• **EXERCISE BRIEF**:
Restate the data exactly as given and keep the pictures out.

+ + + + + + +

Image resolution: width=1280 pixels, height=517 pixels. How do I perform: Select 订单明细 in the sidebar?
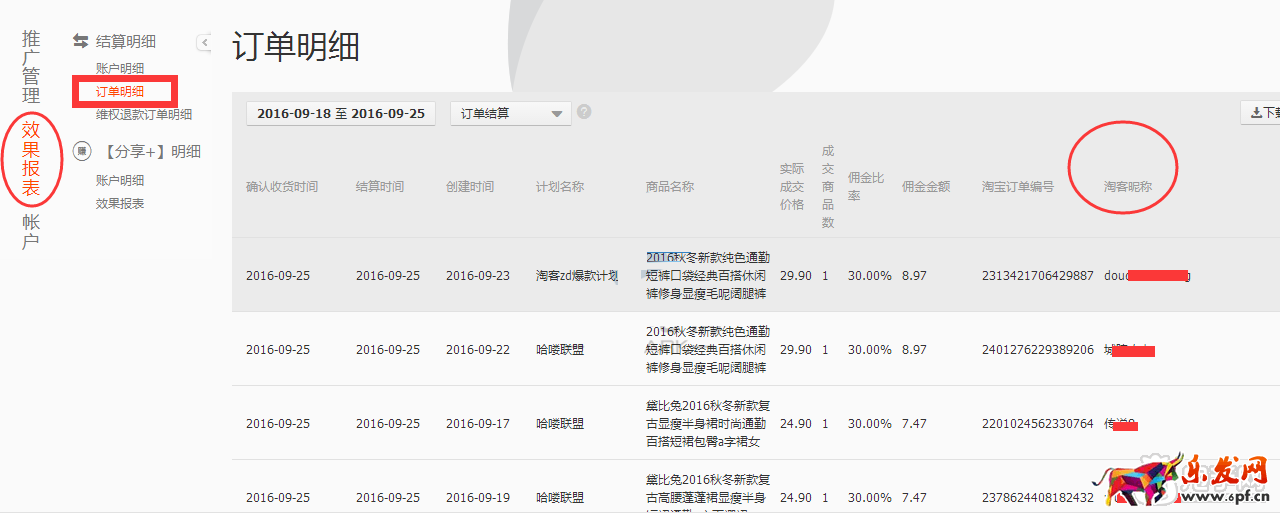tap(120, 92)
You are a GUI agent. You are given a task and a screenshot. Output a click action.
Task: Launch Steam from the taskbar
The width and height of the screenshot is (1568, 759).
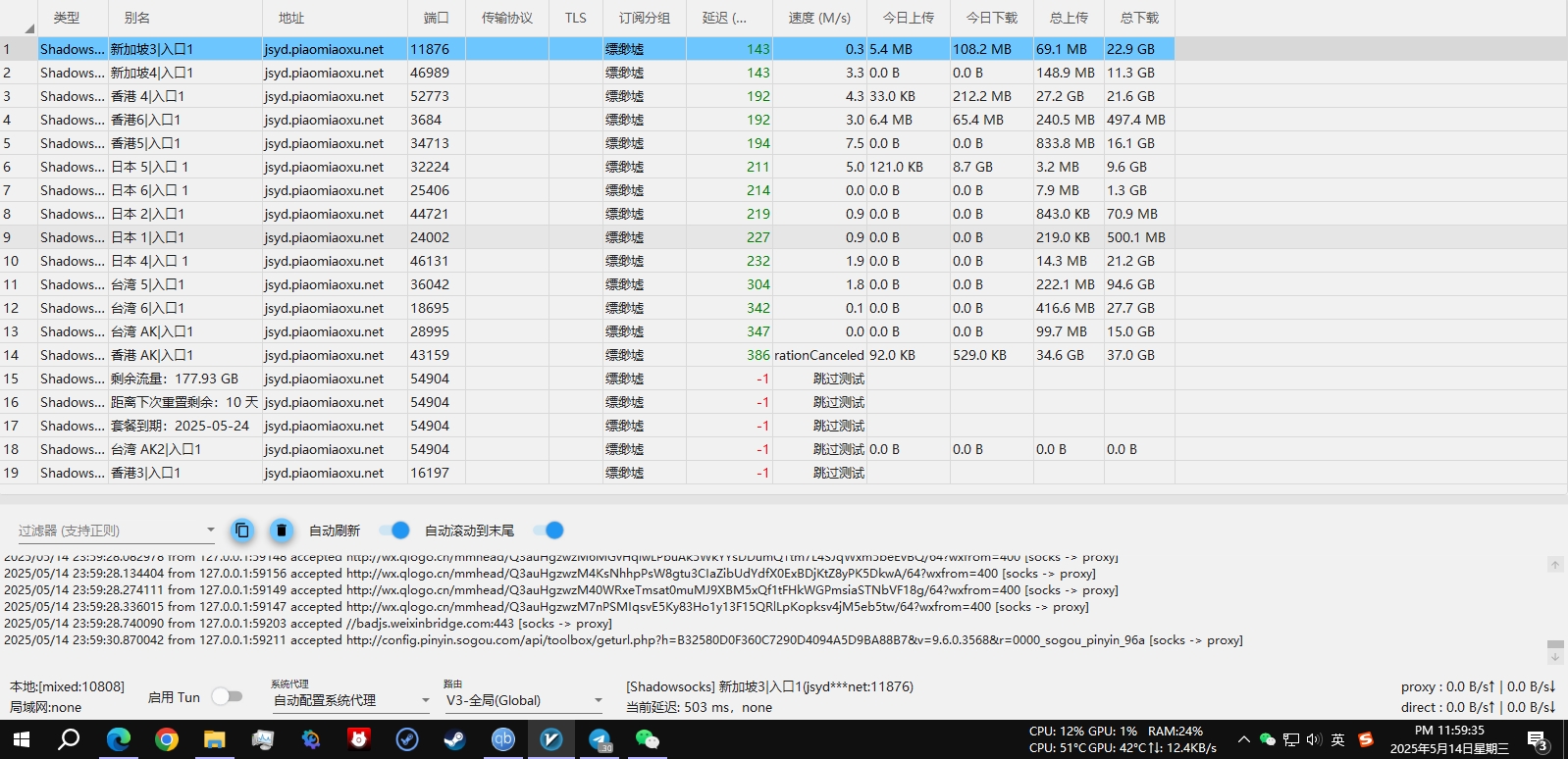point(455,739)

+ + + + + + +

• **SOLUTION BELOW**:
Image resolution: width=1280 pixels, height=517 pixels. How do I perform: Select 订单明细 in the sidebar?
tap(120, 92)
You are a GUI agent. You are given a task and a screenshot. Output a click action.
Task: Launch Steam from the taskbar
The width and height of the screenshot is (1568, 759).
point(455,739)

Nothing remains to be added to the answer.